Version: 4.0.0 Purpose: Cross-platform R package for accessing IDEA Public Schools’ SQL Server data warehouse


Prerequisites

Before using ideadata, ensure you have:

System Requirements

  • R >= 2.10
  • Operating System: Windows, macOS, or Linux
  • VPN Connection: Must be connected to IDEA network
  • ODBC Driver: Microsoft ODBC Driver 17+ for SQL Server

Kerberos (macOS/Linux only)

  • macOS: Kerberos utilities (kinit, klist) are pre-installed
  • Linux: Install with sudo apt-get install krb5-user (Ubuntu/Debian)

Network Access

  • Active IDEA employee account
  • VPN credentials and connection to IDEA network
  • Database access permissions granted by IT

Installation

# Install from GitHub using remotes
install.packages("remotes")
remotes::install_github("idea-analytics/ideadata")

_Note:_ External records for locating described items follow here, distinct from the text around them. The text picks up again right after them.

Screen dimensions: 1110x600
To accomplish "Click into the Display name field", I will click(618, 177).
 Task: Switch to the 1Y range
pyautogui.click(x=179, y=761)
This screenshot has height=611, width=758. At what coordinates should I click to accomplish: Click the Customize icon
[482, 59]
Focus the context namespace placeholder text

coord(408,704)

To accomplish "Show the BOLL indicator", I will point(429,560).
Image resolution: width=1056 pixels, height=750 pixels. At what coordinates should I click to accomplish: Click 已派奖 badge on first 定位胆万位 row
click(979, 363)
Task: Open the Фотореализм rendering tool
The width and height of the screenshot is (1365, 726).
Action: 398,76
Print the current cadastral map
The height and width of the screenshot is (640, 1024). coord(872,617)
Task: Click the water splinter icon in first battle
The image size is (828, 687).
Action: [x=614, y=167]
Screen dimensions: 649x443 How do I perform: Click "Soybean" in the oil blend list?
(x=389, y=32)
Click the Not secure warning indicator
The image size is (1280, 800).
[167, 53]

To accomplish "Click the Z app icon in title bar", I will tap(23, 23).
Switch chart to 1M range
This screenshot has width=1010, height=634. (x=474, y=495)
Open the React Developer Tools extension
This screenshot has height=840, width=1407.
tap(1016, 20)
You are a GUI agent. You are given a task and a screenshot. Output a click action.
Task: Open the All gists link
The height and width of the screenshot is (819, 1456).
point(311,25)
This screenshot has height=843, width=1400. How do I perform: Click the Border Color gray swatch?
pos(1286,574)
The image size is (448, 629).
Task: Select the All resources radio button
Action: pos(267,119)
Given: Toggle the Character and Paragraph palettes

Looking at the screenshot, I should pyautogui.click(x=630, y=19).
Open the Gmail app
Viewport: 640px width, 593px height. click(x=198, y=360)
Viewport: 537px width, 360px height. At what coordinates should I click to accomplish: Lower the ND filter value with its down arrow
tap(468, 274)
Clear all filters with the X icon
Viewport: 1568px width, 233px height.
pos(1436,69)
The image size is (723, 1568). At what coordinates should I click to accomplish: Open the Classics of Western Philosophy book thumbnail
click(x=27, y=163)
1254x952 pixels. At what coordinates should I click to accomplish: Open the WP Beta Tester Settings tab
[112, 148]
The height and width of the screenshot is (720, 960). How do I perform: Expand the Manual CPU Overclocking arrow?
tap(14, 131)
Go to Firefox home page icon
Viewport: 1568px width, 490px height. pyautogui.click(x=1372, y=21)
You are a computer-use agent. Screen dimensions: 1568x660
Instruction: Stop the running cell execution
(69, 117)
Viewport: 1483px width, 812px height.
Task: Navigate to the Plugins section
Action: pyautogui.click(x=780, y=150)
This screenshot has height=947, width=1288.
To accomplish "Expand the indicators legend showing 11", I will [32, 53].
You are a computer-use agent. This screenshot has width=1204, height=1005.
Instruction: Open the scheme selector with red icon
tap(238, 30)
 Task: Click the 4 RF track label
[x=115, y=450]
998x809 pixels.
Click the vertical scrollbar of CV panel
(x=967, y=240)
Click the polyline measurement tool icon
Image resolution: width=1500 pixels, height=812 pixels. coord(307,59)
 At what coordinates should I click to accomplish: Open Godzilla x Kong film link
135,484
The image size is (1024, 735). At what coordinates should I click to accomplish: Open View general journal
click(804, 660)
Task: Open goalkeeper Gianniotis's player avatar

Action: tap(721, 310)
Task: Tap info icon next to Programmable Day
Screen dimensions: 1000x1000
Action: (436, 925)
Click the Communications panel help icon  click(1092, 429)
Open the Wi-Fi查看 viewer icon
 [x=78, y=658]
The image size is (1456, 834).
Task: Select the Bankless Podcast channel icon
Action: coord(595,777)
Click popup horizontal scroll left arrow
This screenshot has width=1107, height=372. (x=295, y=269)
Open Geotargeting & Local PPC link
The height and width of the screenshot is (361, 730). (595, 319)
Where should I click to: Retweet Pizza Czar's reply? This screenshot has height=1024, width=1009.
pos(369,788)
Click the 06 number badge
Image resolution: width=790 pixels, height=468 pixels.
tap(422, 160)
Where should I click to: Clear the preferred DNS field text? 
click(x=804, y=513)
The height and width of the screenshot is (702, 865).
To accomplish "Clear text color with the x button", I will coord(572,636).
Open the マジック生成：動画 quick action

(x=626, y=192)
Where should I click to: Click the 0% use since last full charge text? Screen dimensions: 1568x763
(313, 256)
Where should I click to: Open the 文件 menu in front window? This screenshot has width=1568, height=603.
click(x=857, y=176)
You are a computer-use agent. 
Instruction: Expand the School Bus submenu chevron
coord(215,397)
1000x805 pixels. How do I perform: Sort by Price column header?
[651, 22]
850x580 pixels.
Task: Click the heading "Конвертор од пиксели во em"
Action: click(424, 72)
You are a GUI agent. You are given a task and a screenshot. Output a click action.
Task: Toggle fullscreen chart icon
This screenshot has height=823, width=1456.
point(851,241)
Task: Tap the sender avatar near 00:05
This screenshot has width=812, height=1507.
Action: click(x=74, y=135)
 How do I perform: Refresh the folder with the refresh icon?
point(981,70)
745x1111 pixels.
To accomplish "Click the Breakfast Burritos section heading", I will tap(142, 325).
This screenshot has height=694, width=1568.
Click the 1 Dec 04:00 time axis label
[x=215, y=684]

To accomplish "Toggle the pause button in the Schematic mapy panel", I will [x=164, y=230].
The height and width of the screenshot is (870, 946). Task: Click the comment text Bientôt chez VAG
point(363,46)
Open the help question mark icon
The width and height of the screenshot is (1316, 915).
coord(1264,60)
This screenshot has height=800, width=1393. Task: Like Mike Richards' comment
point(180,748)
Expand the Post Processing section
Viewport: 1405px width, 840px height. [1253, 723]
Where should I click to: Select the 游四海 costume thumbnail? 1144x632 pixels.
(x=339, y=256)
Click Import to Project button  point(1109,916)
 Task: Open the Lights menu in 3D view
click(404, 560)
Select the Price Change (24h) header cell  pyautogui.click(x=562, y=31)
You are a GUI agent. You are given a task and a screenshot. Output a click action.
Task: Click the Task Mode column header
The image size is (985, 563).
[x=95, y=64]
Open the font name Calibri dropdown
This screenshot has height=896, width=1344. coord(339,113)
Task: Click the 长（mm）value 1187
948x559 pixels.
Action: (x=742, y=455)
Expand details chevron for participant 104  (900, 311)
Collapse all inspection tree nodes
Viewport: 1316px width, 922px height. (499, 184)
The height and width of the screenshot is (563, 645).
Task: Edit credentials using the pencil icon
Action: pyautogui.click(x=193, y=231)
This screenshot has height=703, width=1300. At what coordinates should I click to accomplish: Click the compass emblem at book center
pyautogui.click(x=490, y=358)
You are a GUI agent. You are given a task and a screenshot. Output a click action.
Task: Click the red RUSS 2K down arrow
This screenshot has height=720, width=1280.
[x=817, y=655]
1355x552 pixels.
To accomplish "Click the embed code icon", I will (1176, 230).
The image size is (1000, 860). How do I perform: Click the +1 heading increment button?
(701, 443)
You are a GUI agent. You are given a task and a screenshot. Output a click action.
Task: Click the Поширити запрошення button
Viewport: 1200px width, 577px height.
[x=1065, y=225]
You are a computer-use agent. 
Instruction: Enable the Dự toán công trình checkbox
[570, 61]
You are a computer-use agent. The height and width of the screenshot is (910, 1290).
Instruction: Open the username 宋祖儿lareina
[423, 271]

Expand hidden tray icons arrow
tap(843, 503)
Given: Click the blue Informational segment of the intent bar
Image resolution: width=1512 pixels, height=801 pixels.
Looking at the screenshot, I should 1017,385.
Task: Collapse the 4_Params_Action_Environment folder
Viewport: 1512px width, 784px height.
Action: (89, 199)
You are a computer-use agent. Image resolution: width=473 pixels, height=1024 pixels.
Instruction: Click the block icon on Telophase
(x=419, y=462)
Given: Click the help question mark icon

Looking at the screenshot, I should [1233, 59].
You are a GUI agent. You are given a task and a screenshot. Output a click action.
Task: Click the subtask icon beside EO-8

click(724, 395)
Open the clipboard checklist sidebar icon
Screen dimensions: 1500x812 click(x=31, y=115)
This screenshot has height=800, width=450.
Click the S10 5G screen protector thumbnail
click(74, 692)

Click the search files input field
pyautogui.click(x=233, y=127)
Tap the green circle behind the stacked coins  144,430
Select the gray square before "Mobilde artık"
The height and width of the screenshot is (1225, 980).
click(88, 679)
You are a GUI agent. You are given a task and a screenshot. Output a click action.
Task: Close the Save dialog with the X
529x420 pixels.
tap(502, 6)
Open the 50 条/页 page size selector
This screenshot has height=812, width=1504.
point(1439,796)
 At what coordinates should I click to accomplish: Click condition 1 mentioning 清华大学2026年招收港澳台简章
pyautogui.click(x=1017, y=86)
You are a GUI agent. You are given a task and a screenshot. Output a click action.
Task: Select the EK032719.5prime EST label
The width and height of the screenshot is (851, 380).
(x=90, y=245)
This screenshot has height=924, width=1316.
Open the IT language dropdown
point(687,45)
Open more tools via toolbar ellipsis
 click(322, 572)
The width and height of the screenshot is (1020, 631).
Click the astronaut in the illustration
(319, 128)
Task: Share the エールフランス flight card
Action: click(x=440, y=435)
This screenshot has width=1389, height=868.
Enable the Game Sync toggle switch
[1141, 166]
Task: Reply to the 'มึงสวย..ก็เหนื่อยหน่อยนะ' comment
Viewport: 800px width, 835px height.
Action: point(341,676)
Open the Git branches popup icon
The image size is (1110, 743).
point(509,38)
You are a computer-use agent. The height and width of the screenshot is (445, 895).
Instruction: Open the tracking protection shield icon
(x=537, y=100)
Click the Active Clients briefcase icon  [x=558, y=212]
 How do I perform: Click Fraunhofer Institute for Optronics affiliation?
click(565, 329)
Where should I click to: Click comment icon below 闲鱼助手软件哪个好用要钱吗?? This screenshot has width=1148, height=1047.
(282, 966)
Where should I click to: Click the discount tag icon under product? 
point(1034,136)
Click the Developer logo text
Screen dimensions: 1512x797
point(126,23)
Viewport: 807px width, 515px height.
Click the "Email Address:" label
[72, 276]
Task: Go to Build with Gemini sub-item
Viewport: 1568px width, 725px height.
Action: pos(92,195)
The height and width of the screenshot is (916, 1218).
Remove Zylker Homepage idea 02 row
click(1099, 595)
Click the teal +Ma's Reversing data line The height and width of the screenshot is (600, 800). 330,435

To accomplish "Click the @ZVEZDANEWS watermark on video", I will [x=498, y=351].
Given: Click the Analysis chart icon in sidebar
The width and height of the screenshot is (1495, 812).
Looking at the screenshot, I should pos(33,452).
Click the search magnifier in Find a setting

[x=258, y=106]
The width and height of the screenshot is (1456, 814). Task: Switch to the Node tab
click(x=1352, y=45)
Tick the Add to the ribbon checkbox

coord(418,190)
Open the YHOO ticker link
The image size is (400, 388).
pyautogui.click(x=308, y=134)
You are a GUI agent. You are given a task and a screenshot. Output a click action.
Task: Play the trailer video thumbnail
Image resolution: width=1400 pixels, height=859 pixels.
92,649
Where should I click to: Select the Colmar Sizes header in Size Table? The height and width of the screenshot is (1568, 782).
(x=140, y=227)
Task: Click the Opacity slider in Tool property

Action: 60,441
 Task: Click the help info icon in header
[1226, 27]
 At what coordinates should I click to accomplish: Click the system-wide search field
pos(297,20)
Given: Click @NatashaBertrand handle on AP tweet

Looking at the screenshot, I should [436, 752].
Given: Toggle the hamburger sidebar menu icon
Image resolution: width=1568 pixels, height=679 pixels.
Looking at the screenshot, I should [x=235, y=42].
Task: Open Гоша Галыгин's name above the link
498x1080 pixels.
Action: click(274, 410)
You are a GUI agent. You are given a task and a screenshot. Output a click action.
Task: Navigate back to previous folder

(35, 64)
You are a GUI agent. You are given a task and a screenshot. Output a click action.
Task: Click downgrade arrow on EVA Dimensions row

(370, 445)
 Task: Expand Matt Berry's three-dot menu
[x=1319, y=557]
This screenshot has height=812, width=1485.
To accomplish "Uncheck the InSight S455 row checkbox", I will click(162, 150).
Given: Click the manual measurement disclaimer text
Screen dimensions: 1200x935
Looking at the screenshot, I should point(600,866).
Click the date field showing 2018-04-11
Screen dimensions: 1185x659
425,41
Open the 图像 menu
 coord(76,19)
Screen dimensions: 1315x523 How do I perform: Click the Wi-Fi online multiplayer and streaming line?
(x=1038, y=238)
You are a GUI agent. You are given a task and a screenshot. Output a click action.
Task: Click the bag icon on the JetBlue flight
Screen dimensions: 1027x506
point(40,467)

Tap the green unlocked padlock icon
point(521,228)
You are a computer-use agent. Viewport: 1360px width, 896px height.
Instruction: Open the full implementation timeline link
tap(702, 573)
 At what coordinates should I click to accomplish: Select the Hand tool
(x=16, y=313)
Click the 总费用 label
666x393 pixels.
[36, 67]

# Or using renv (recommended for project reproducibility)
renv::install("idea-analytics/ideadata")

Verifying Installation

library(ideadata)
# You should see startup message showing:
# - Kerberos ticket status
# - Number of tables/databases/servers available

Initial Setup

Step 1: Configure Credentials

Run the interactive credential setup:

You’ll be prompted for:

  1. User ID: Your IDEA email prefix (e.g., firstname.lastname)
  2. Password: Your IDEA network password
  3. ODBC Driver: Usually ODBC Driver 17 for SQL Server

This creates/updates your .Renviron file with:

IDEA_RNA_DB_UID=firstname.lastname
IDEA_RNA_DB_PWD=your_password
IDEA_RNA_ODBC_DRIVER=ODBC Driver 17 for SQL Server

Step 2: Restart R

After setup, restart your R session to load the new credentials:

# In RStudio: Session > Restart R
# Or simply reload the package
library(ideadata)

Step 3: Verify Connection

Test your connection with a simple query:

schools <- get_schools() %>% collect()

If successful, you’re ready to use the package!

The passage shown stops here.